**DATA PROVIDED:**
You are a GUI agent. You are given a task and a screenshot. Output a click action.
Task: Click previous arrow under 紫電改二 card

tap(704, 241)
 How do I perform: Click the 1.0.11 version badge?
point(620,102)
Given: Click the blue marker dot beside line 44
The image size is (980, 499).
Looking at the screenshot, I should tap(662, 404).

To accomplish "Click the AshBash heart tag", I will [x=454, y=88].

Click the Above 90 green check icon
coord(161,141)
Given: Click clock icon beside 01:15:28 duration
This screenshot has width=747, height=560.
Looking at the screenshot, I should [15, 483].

--

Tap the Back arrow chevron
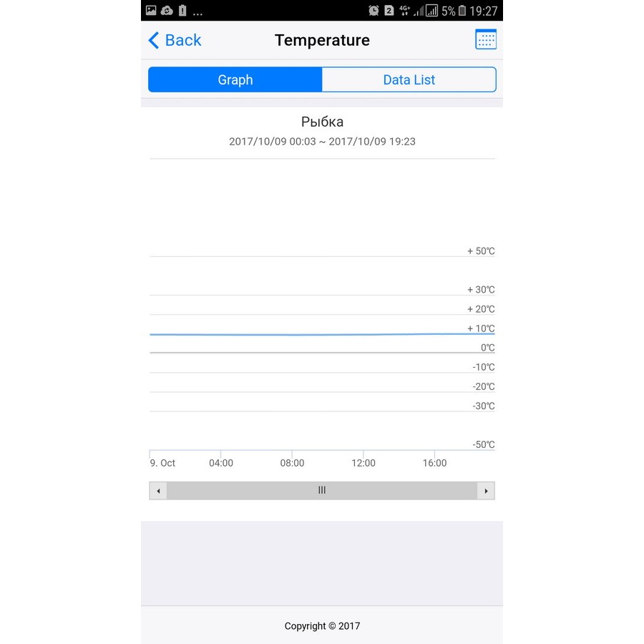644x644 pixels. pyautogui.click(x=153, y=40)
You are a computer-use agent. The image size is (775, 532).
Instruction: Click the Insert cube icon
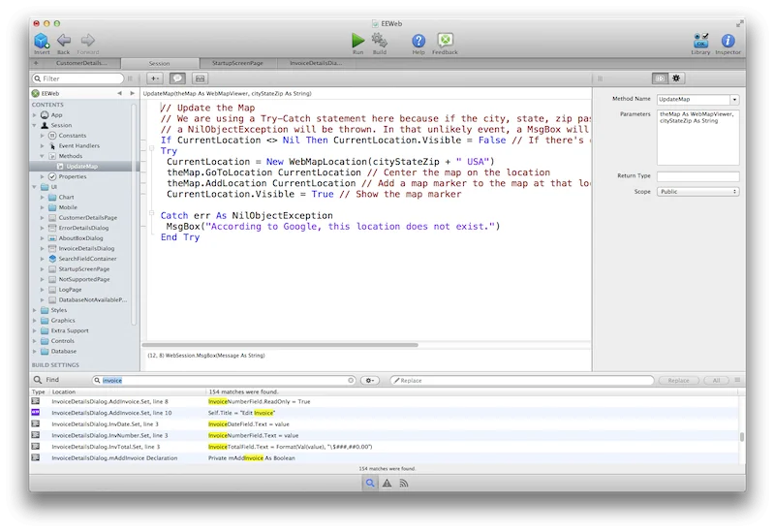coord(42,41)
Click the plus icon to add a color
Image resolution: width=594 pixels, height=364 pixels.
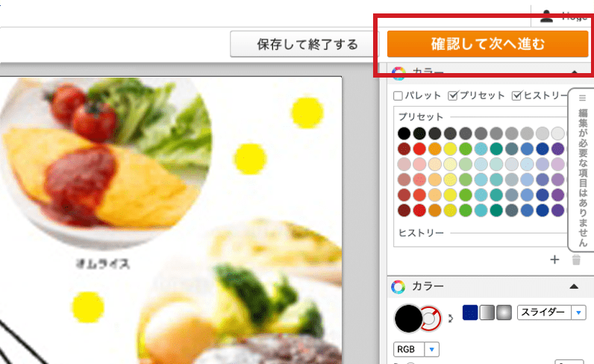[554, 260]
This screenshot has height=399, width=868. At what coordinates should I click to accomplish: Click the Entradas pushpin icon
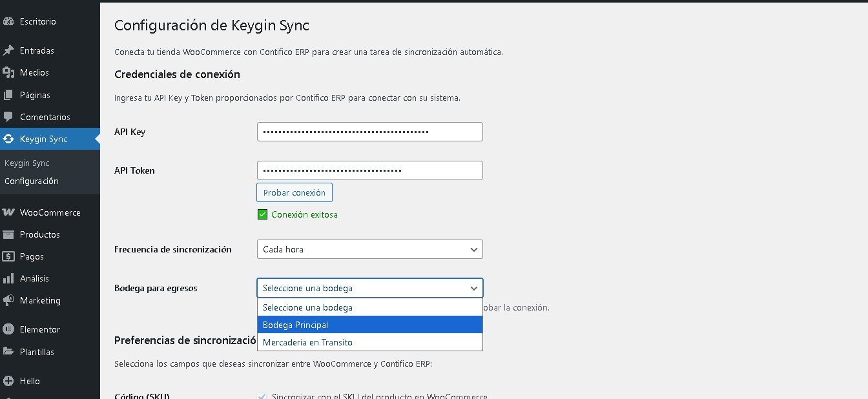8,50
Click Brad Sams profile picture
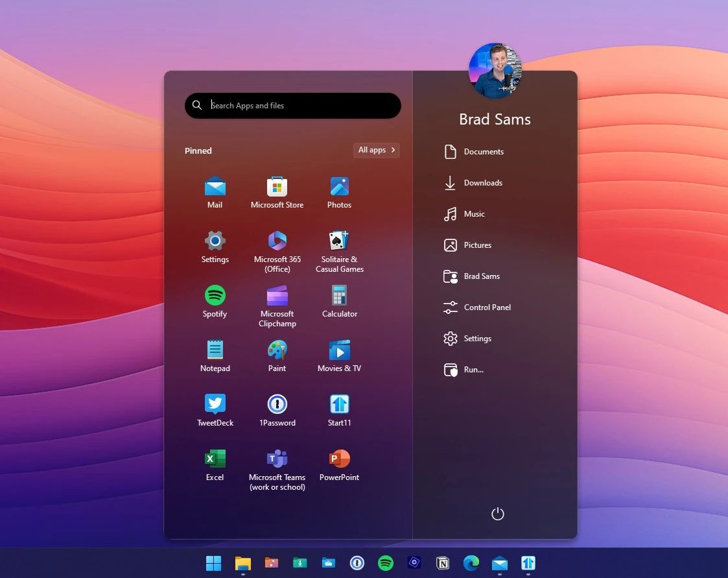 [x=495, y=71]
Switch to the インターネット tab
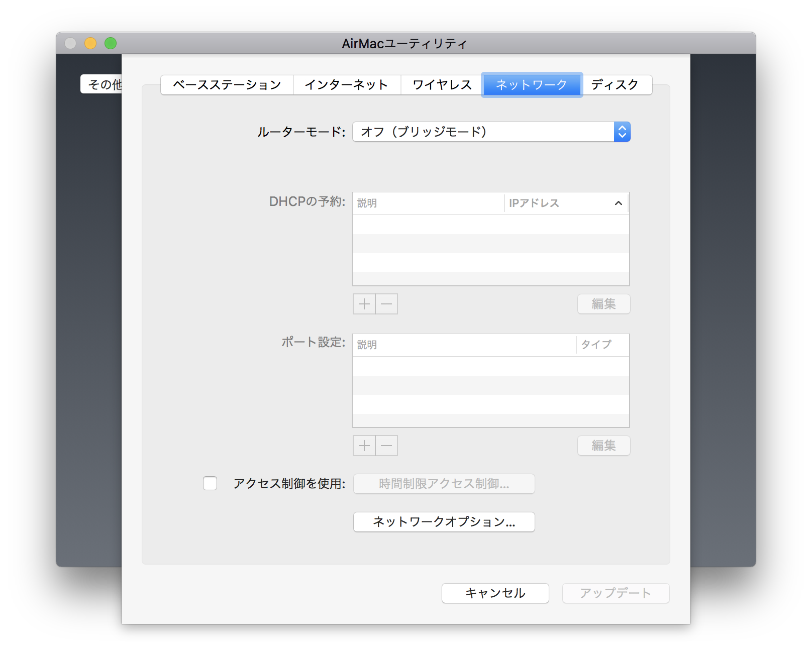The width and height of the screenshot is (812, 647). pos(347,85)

**EXERCISE DESCRIPTION:** Scan the records above for the string "beside", and copy every line where it turns up.

**WRITTEN SOLUTION:**
Given: Click the blue marker dot beside line 44
Given: Click clock icon beside 01:15:28 duration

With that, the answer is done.